At the risk of labouring the point (I'm guilty of this a lot I know, sorry), if Loomio has to generate a new HTML/CSS page on-the-fly each time a user loads a page, that's lot of computing work. If each page generation action has to query the database, there's only so much of that you can outsource to the user's browser via JS. If clicking a Loomio link to read something (as oppose to change something) just hands the user's browser a pre-cooked .HTML file, that's a whole lot less database queries, and a whole lot less processing for both the browser and the server.

I notice that all the sites that give this laptop trouble (Loomio, Diaspra, MetaMaps) are RubyonRails apps. The most experienced programmers I know tell me RoR (like PHP) is great for rapid prototyping, but there are hard limits to its ability to scale and remain maintainable and extensible. Maybe it's time to think about refactoring in a different language/ framework?
https://thenextweb.com/dd/2017/07/26/ruby-rails-major-coding-bootcamp-ditches-due-waning-interest/

EDIT: see also the HN thread discussing that story:
https://news.ycombinator.com/item?id=14863272

In the meantime a faster computer will cost a lot less that our time to optimise and fix it.

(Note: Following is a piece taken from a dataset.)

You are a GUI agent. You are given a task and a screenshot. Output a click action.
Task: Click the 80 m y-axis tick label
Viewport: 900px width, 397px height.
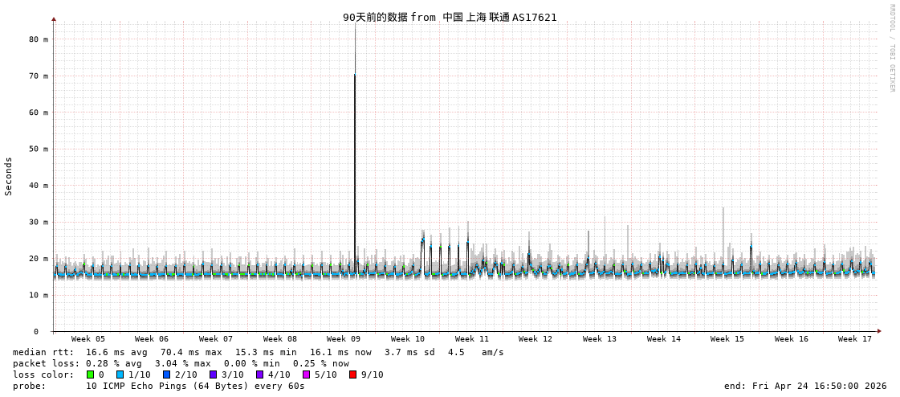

I'm realise that you're not actually suggesting I do this, just making a point about the political economy of the situation. But "replace your working PC with a newer" one is not ecologically responsible advice ;-P I see it as an ecological advantage of free code software that many eyeballs can be harnessed to find ways of tweaking the code to do more with less computing resources. A radical strike against the traditional 'planned obsolescence' of hardware industries.

RG

Robert Guthrie Wed 16 May 2018 9:33AM

Sorry, but you're too far out of context for suggestions at this level to be of help.

DS

Danyl Strype Wed 16 May 2018 9:49AM

Fair enough, feel free to ignore them. When you're up to your arse in alligators, it's not always helpful to be reminded that your big picture objective was to drain the swam. But maybe there might be others in the Loomio team (or the community in general) who are more interested in longer term architectural brainstorming?